CE Pro logs every webhook delivery attempt. View the log by clicking on a webhook endpoint in the list. The log shows:

  • Event Type -- The event that triggered the delivery.
  • Timestamp -- When the delivery was attempted.
  • Status Code -- The HTTP response code your endpoint returned.
  • Response Time -- How long your endpoint took to respond (in milliseconds).
  • Outcome -- Success, Failed, or Retrying.
  • Attempt -- Which attempt number (1 through 5).
Screenshot placeholder
Webhook delivery log showing recent deliveries with status codes, response times, and outcomes

Click on any delivery entry to see the full request payload and response body. Use this to debug issues with your integration.

Manual Retry

For any failed delivery, click the Retry button to resend the webhook immediately. This is useful when your endpoint was temporarily down and you need to replay missed events.

■ **Stored data**:
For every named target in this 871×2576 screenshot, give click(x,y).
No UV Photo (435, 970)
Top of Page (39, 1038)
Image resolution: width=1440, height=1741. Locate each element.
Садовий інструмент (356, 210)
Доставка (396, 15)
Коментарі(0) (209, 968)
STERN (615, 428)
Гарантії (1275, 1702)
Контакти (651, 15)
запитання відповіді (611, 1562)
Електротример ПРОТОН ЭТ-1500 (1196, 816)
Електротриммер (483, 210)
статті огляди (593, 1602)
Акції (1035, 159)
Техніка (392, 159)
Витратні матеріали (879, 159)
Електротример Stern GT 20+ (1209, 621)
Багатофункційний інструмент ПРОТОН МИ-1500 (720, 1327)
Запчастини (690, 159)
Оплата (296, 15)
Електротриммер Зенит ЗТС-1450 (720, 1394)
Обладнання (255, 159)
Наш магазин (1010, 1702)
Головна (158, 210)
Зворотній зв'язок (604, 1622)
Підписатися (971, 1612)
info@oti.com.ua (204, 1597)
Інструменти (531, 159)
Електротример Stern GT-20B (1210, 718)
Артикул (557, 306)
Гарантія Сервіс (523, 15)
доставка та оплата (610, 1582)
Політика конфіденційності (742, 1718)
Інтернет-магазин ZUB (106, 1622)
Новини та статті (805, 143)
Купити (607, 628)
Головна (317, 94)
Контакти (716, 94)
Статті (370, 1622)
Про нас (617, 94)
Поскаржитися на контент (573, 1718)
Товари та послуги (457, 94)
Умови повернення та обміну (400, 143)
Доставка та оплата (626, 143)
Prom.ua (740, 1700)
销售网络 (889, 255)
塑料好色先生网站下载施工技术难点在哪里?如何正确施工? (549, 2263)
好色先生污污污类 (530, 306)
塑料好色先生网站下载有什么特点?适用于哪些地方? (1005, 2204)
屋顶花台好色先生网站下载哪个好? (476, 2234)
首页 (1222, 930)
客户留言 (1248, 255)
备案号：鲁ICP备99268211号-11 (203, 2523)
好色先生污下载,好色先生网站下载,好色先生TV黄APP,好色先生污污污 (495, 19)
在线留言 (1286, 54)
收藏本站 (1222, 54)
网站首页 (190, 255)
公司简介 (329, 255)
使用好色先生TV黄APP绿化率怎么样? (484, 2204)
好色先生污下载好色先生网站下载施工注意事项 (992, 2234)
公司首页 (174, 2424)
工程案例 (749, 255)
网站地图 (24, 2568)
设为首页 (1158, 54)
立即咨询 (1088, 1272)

■ **Problems**:
- A) Set down the part of the webhook log text starting with "CE Pro logs" and going on through "delivery was attempted.", word for word.
- B) Using the webhook log text, decide whether each statement agrees with it, answering yes or no and quoting the words that decide it: (i) the log records response time in seconds; (ii) clicking a delivery entry shows the full request payload and response body; (iii) a delivery can be attempted up to ten times.

■ **Solutions**:
- A)
CE Pro logs every webhook delivery attempt. View the log by clicking on a webhook endpoint in the list. The log shows:

  • Event Type -- The event that triggered the delivery.
  • Timestamp -- When the delivery was attempted.

- B)
(i) No: "How long your endpoint took to respond (in milliseconds)."
(ii) Yes: "Click on any delivery entry to see the full request payload and response body."
(iii) No: "Which attempt number (1 through 5)."